This post doesn’t attempt to recap the entire report. Instead, here I want to address my humanities colleagues who might be uncertain why a report about something called optical character recognition should matter to them. In my 2017 Book History article, “‘Q i-jtb the Raven’: Taking Dirty OCR Seriously” I argued that OCR constitutes an important intellectual subject for book historians, but here I make a more direct and practical argument that humanities scholars should be aware of and even participate in current research aimed at improving OCR algorithms. As we articulate in the report, the expertise of humanities scholars is desperately needed, in collaboration with computer scientists, if we want make substantive progress improving OCR for the kinds of materials we most care about. Below, I answer a series of questions I hope will explain (in non-technical language) what OCR is, why it should matter to humanists, and what we might contribute to its future.

What is OCR?

When someone scans a page from a book, newspaper, or other textual source, the computer does not initially recognize that the image includes text. The scan is essentially a picture of the page: an image file such as those created when you take a snapshot on your phone’s camera. A human looking at that picture would see readable text in the image, but would not be able to use their computer’s search functions to find those same words. A researcher hoping to do more complex forms of data mining would be out of luck, at least if they hoped to do something with the text of the page—count word frequencies, build a topic model, &c. &c.—as opposed to its visual elements.

Optical character recognition (OCR) software is a type of artificial intelligence software designed to mimic the functions of the human eye and brain and discern which marks within an image represent letterforms or other markers of written language. OCR scans an image for semantically-meaningful material and transcribes what language it finds into text data. Typically OCR is used in situations where manual transcription would be too costly or time consuming—a subjective designation to be sure—such as when a large corpus has been scanned. Relative to manual transcription, OCR is a quick and affordable means for creating computable text data from a large collection of images.

Who Uses OCR?

**DATA SHOWN**
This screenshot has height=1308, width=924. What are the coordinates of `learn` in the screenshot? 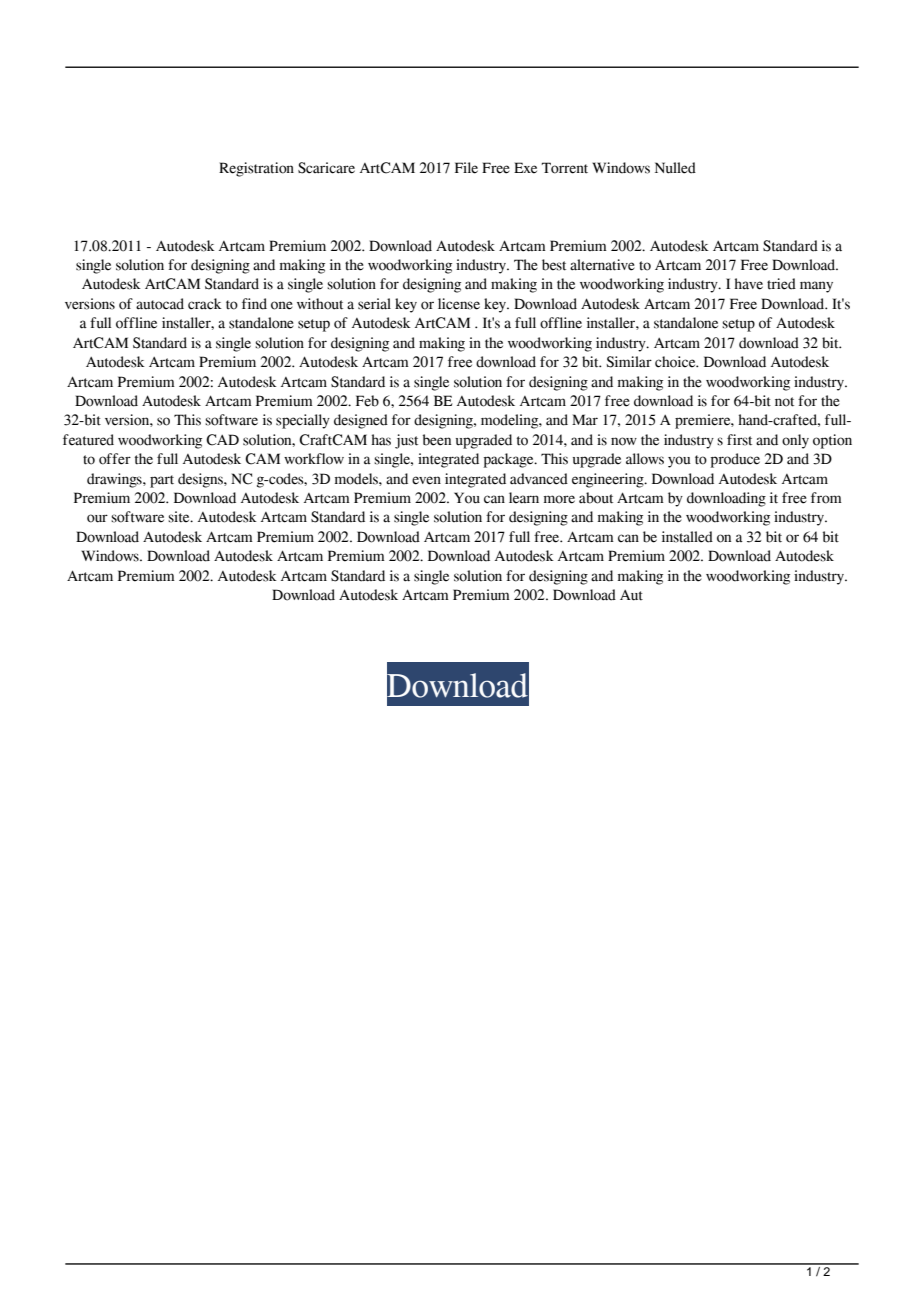 It's located at (524, 498).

**SET PROBLEM**
Continue the essay on optical character recognition, starting after its final heading, "Who Uses OCR?".

**FINAL RESULT**
You, probably, perhaps without realizing. If you ever search in a large-scale digital archive such as Google Books, HathiTrust, EEBO, ECCO, or a historical newspaper archive such as Chronicling America, then your searches are operating on OCR-derived text data. That text data is often hidden in various ways by the interfaces of digital archives (a practice I question strongly here), but nonetheless if you use these kinds of archives—as I would argue most humanities scholars do, at least occasionally—then you rely on the output of OCR algorithms. In other words, OCR is a fundamental element of our digital research infrastructure that’s also easily overlooked because we tend to focus on the images of historical pages rather than the underlying text data that helped us find them. There are many historical texts that have been hand-transcribed and encoded through a standard such as TEI, such as digital editions like those of the Women Writers Project, but a substantial percentage—in fact a large majority, by sheer numbers of pages—of digitized humanities texts are constituted through OCR. In other words, even if you’ve never heard of OCR it may nonetheless be important or even essential to your research and teaching.

Isn’t That a Good Thing?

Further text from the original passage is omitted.